| Konu: | Rekabetin Korunması Hakkında Kanunda Değişiklik Yapılmasına Dair Kanun Teklifi münasebetiyle |
| Yasama Yılı: | 3 |
| Birleşim: | 98 |
| Tarih: | 11.06.2020 |
FİLİZ KERESTECİOĞLU DEMİR (Ankara) - Biraz nizam, biraz saygı, sadece bu, nezaket yani. Hani, buraya hepimiz milletvekili olup gelmişiz. Soyadlarını söyleyip buradan çocuklar gibi -çocuklar dahi yapmaz- gülerek dalga geçmek yani bilmiyorum kime yakışır bu Mecliste ama siz kendinize yakıştırıyorsanız diyecek bir şey yok.
Sayın Başkan, değerli milletvekilleri; bu saatte burada neden konuşuyoruz? Rekabet Kurulu için mi? Hayır, bir yudum adalet için. Yani devam ediyoruz, her maddede önerge veriyoruz, neden yapıyoruz bunu? Gerçekten bir yudum adalet için. Arkadaşlarımız konuştu, hepimiz farklı haksızlıkları anlatıyoruz bu ülkede olan.
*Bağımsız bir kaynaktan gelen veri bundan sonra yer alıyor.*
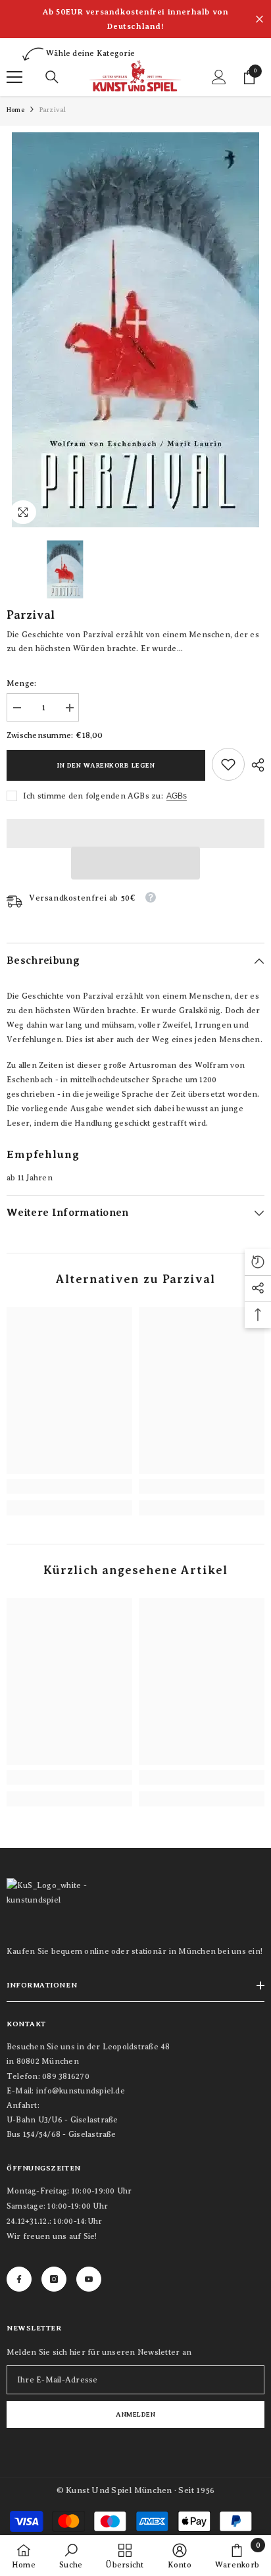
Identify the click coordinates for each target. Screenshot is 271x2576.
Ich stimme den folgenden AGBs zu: (93, 796)
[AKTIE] (254, 765)
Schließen (259, 19)
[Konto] (219, 77)
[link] (228, 764)
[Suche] (52, 77)
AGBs (176, 796)
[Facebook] (19, 2279)
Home (15, 109)
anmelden (135, 2414)
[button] (135, 863)
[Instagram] (53, 2279)
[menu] (14, 77)
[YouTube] (88, 2279)
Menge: (21, 683)
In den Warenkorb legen (106, 765)
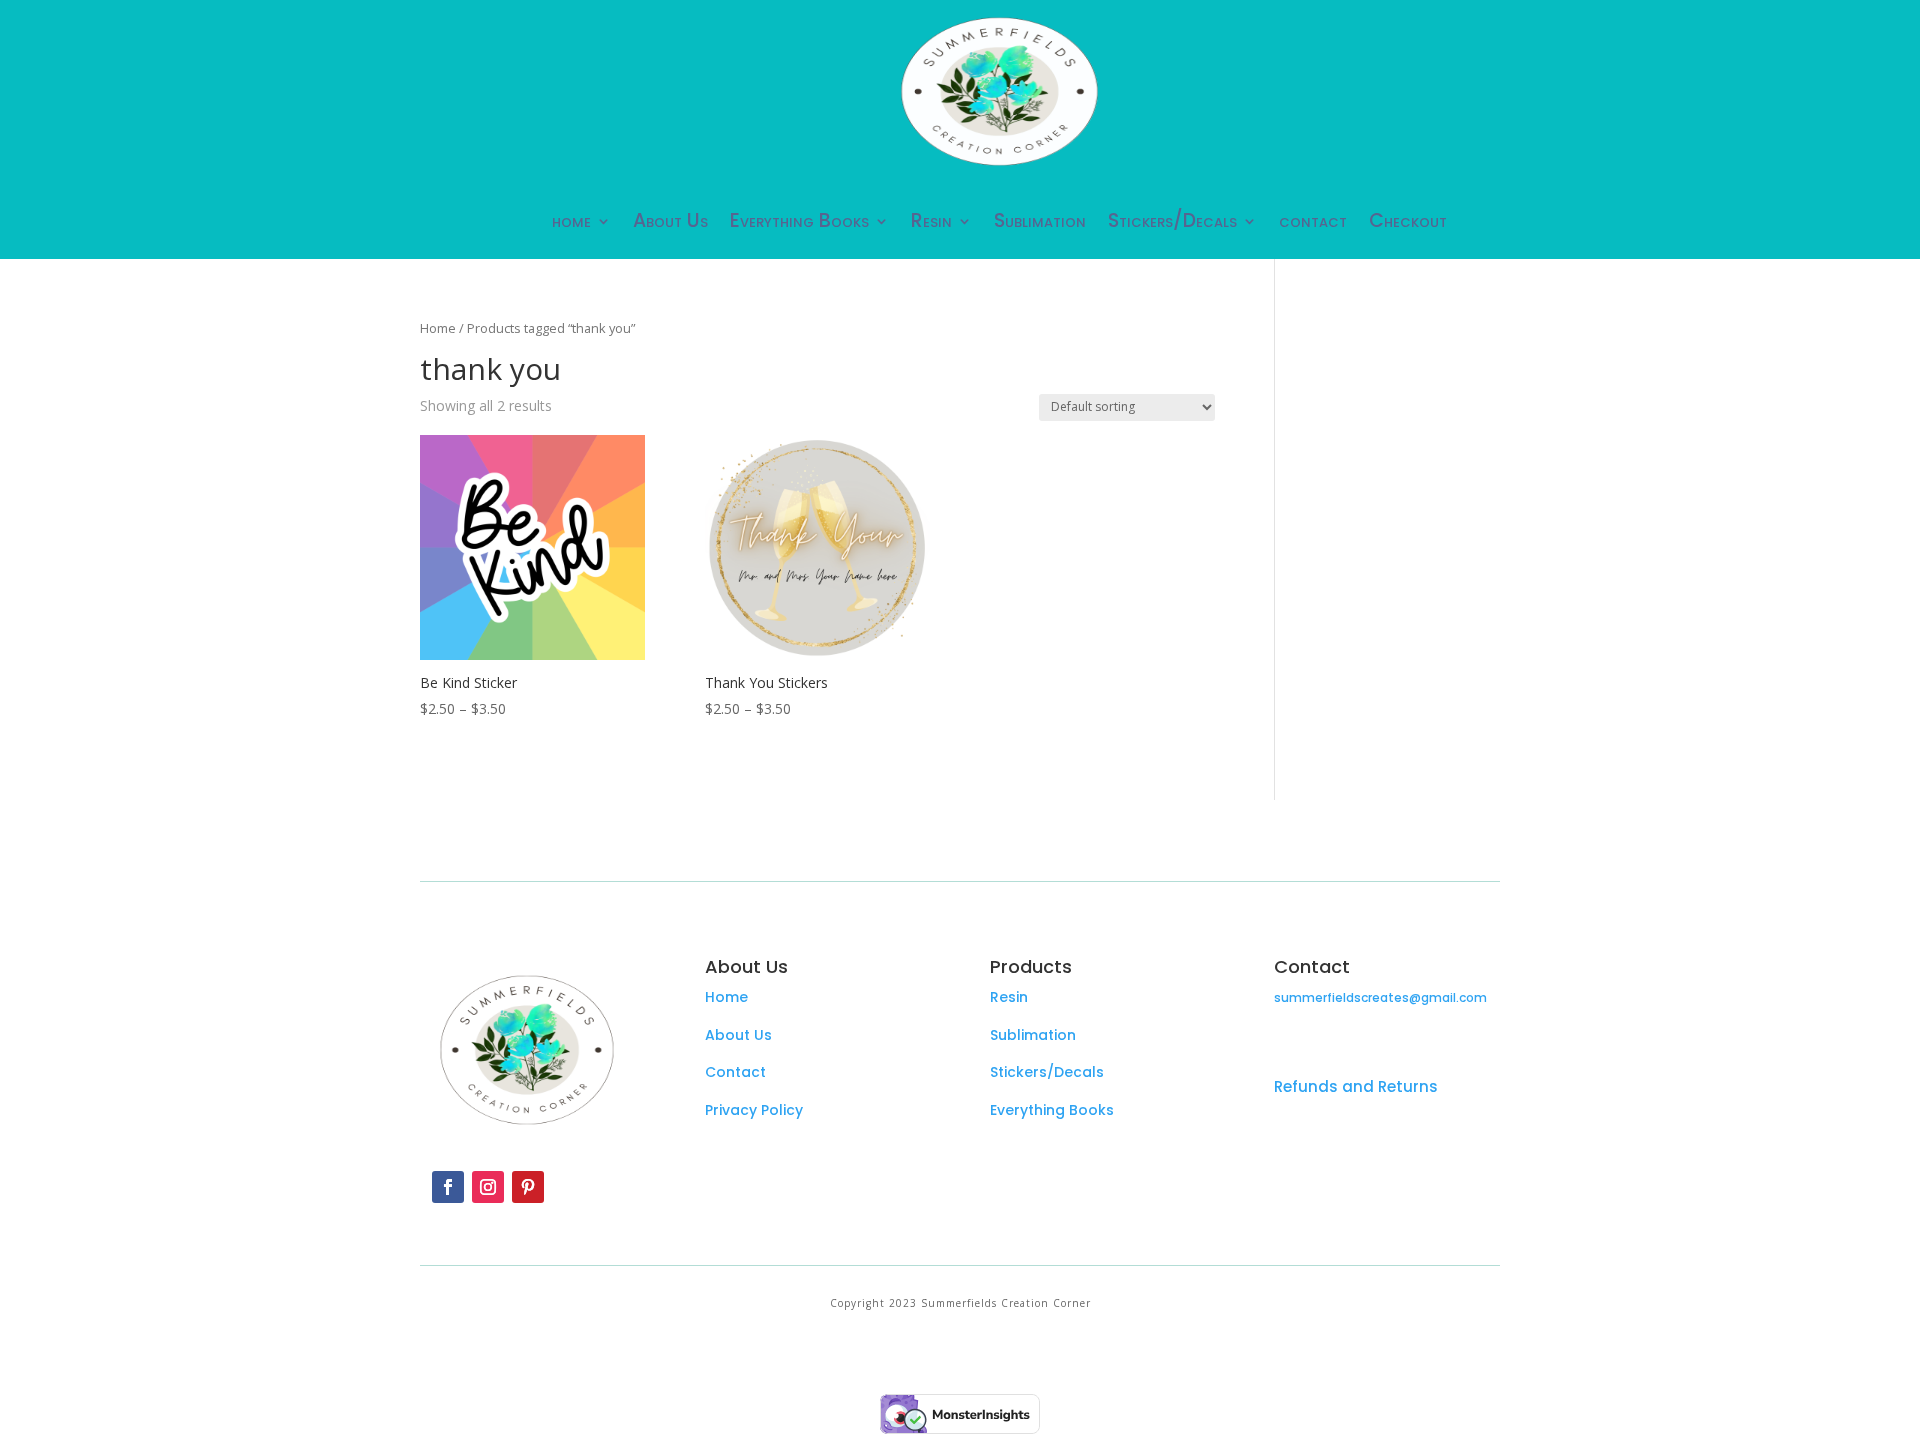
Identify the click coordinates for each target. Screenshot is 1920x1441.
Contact (735, 1072)
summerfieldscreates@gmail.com (1380, 997)
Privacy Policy (754, 1110)
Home (438, 328)
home (571, 220)
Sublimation (1040, 220)
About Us (670, 220)
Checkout (1408, 220)
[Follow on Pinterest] (528, 1187)
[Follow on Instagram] (488, 1187)
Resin (931, 220)
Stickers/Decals (1172, 220)
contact (1313, 220)
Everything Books (799, 220)
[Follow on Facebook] (448, 1187)
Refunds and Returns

Evet, vekillikleri düşürüldü arkadaşlarımızın ve onu öyle görüyorsunuz ki, sanki hani olağan, rutin bir şey olabilir, hani bu da oldu, olsun geçsin gibi... Hayır, böyle değil. Yani ben daha önce de söyledim "Grup Başkan Vekilliğim döneminde 11 arkadaşımızın vekilliği düşürüldü ve buna maruz kaldım." diye. Şimdi, gene aynı şekilde 3 milletvekilimizin vekilliği düşürüldü. Yani biz demokrasi oynuyor muyuz yoksa gerçekten buna ulaşmaya mı çalışıyoruz? Biz vallahi ulaşmaya çalışıyoruz, bütün samimiyetimizle ulaşmaya çalışıyoruz. Ne kadar bizi her seferinde kriminalize etmeye çalışsanız da başka bir şey anlatmaya çalışıyoruz.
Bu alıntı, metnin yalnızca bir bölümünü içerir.